Album Review: El Guincho – Piratas de Sudamerica, Vol. 1

[Young Turks; 2010]

My friend Mike likes to argue with me about the merits of world music. He thinks he knows a thing or two because he saw FELA! on Broadway and once burned me a CD-R he called “The Emperor’s New Groove” that I later discovered was actually just a mix of various Numero Group and Sublime Frequencies b-sides.

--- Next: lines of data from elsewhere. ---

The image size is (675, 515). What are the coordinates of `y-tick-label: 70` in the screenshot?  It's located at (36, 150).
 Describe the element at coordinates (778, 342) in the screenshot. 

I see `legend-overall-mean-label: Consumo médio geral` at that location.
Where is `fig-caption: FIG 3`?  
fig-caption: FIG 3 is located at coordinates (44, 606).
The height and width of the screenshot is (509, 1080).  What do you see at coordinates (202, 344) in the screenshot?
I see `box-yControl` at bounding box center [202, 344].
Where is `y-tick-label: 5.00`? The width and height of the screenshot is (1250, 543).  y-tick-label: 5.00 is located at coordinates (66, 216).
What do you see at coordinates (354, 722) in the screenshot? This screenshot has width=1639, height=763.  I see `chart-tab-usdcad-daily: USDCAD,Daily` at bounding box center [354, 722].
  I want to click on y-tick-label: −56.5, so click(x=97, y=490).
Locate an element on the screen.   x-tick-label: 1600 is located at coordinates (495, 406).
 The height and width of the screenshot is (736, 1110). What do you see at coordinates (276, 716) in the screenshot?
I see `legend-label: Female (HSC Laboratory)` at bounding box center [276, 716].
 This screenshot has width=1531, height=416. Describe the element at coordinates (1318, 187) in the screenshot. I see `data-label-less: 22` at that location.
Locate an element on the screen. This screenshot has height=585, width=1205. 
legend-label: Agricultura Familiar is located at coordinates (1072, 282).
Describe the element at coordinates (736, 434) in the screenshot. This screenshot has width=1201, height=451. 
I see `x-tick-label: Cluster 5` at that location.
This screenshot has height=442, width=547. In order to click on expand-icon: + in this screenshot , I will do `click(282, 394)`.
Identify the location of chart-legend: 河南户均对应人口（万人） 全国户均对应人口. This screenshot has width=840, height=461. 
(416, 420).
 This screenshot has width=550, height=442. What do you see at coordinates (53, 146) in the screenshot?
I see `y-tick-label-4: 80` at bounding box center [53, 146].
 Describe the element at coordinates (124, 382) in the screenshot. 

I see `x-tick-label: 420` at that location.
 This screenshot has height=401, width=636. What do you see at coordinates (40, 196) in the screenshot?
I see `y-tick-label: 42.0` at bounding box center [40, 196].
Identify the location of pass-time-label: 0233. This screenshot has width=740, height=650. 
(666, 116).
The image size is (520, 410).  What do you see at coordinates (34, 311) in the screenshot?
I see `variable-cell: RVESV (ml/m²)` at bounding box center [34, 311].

Pablo Díaz-Reixa is not like Mike. Within the upcoming year Díaz-Reixa aka El Guincho is set to release a volume of covers of lost South American traditional folk songs called Piratas de Sudamérica. The first of the volume is a splendid little five song EP that is mostly Cuban themed. And unlike Mike, El Guincho does not need to prove his credentials through the depths of his crate digging. Granted, unless you are a seventy-year-old Cuban grandpa you’ve probably never heard any of these songs, but for El Guincho, it doesn’t seem that way. The vibe on this album feels completely natural, and the selection of covers seems to really reflect the nature of this native Barcelonan, and the true capacities of his style.

When El Guincho first came onto the radar with 2008’s Alegranza! it was hard to defend his rapid success from Animal Collective skeptics who arraigned him for chasing the drowned-in-reverb trend. Now, with a crisper, less cluttered sound, the Piratas de Sudamérica series proves that he is not a follower. While trademark textures and grooves still remain, the sound here is stripped down and simplified, and the result is more charming and effective than ever before. “Mientes,” a rendition of Cuba’s renowned Trio Matamoros, fits perfectly with El Guincho’s aesthetic. Its son cubano style that gained worldwide popularity in the 1930’s is preserved here and it sounds right up his alley. If this is what it takes for kids in Brooklyn to discover the origins of Arará percussion, so be it. And while El Guincho is certainly no less aware how effectively Spanish guitar combined with African rhythms lead the current indie chic, at no point on this record does it feel appropriated. For all you early naysayers, a once-over of this fifteen minute EP just might be enough to prove that El Guincho is not simply riding the Panda Bear coattails. Once converted, you won’t be able to get enough of El Guincho’s perfected, tropical crooning.

We’ll have to wait and see how the Piratas de Sudamérica series unfolds as it leads up to El Guincho’s second full length LP, Pop Negro, which is due out later this fall on Young Turks. In the meantime, anyone fixing for a little steelpan medley can stream Piratas de Sudamérica Vol. 1 in its entirety over at El Guincho’s myspace. It will have people of all backgrounds sipping coolattas and singing along to every line, even if you—like my friend Mike—don’t speak a lick of Spanish.